**Excerpted data**

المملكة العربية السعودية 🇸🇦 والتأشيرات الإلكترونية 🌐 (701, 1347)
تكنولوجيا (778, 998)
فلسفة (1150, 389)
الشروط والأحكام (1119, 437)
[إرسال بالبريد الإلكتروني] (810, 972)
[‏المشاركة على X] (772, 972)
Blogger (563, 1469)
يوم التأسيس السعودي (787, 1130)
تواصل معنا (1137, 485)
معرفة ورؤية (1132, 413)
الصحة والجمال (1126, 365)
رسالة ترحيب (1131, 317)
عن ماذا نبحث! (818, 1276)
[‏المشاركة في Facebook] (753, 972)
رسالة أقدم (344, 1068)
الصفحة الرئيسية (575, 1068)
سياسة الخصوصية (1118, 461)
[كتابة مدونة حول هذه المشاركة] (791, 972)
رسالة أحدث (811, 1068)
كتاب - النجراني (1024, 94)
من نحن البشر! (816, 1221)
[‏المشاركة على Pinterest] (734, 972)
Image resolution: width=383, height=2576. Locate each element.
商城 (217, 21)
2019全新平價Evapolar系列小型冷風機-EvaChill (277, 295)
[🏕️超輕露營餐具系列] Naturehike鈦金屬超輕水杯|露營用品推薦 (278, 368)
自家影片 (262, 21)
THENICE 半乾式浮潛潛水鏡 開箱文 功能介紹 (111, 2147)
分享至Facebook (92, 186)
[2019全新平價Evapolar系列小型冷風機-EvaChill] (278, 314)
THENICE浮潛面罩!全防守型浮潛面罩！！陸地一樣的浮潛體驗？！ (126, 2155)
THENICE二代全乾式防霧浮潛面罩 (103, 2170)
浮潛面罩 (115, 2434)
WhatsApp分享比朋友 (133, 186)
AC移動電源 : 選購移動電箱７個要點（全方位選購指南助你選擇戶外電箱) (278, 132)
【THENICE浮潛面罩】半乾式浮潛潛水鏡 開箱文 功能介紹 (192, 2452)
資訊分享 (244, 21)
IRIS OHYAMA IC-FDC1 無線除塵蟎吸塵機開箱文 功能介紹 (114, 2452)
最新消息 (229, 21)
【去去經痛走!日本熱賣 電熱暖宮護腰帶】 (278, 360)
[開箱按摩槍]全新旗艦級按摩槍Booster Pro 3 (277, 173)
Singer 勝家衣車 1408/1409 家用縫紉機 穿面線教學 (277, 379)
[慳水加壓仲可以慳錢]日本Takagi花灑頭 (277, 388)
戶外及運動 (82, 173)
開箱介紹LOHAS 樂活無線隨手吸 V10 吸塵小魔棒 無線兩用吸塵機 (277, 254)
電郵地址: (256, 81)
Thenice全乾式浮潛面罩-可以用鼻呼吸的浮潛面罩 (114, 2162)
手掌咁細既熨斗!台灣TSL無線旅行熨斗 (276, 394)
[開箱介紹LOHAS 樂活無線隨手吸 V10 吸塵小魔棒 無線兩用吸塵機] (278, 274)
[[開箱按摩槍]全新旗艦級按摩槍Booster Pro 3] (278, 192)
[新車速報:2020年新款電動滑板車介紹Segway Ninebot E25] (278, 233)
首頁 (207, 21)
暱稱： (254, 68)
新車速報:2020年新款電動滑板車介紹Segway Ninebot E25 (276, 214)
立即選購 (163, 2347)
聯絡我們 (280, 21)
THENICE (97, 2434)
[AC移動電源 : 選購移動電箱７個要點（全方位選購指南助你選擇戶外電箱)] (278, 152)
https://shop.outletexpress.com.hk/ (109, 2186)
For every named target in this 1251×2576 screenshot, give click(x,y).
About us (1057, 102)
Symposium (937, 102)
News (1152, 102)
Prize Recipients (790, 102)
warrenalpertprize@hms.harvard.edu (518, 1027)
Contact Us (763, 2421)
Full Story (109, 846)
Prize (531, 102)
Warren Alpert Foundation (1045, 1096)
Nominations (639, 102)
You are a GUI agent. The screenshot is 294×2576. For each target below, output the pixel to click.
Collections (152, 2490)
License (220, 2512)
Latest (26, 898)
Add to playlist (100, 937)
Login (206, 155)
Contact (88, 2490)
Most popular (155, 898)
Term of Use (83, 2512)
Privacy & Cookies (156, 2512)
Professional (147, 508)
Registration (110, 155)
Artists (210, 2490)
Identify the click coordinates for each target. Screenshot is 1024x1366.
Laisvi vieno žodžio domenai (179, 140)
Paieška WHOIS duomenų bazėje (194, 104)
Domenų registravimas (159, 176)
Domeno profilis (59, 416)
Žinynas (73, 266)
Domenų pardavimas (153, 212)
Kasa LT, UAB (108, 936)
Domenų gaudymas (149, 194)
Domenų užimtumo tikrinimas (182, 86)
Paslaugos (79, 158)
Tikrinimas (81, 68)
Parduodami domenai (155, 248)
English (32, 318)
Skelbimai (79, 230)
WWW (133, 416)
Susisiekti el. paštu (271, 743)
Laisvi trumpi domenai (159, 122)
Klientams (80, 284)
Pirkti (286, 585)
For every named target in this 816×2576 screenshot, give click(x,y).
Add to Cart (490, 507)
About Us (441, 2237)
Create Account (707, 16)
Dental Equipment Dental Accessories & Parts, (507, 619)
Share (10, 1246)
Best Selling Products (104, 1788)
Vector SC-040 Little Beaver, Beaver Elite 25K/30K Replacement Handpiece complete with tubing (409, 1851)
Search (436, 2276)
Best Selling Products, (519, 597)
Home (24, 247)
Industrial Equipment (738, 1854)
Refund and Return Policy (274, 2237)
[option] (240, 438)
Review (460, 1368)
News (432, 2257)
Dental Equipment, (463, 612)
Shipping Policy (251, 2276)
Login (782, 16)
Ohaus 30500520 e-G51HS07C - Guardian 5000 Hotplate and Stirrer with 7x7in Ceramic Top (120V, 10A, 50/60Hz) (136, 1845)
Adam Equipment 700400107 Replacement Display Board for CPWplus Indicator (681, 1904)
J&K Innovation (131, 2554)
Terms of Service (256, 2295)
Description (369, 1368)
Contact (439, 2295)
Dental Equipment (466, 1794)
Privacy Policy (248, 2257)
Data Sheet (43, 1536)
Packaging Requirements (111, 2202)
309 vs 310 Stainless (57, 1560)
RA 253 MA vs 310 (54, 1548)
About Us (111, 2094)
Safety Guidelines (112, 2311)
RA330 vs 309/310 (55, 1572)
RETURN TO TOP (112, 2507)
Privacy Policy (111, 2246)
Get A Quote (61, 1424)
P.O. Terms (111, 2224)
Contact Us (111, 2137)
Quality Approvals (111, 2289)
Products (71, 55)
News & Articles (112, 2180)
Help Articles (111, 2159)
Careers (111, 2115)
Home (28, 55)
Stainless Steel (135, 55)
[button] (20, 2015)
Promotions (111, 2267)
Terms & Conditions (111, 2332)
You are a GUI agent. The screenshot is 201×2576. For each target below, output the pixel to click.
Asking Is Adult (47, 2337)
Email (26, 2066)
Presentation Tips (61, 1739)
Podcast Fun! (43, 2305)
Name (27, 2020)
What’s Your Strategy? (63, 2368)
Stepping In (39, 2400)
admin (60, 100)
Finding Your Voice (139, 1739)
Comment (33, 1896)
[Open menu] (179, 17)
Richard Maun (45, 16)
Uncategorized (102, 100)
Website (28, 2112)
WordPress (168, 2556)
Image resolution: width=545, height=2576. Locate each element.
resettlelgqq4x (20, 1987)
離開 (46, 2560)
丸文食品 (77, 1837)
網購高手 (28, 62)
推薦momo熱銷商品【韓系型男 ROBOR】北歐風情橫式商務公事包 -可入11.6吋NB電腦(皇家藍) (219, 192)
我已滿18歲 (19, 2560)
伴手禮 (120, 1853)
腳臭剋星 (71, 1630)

**What the task asks**
When a line in the records holds the string "EvaChill", copy that line.

**Answer section**
2019全新平價Evapolar系列小型冷風機-EvaChill (277, 295)
[2019全新平價Evapolar系列小型冷風機-EvaChill] (278, 314)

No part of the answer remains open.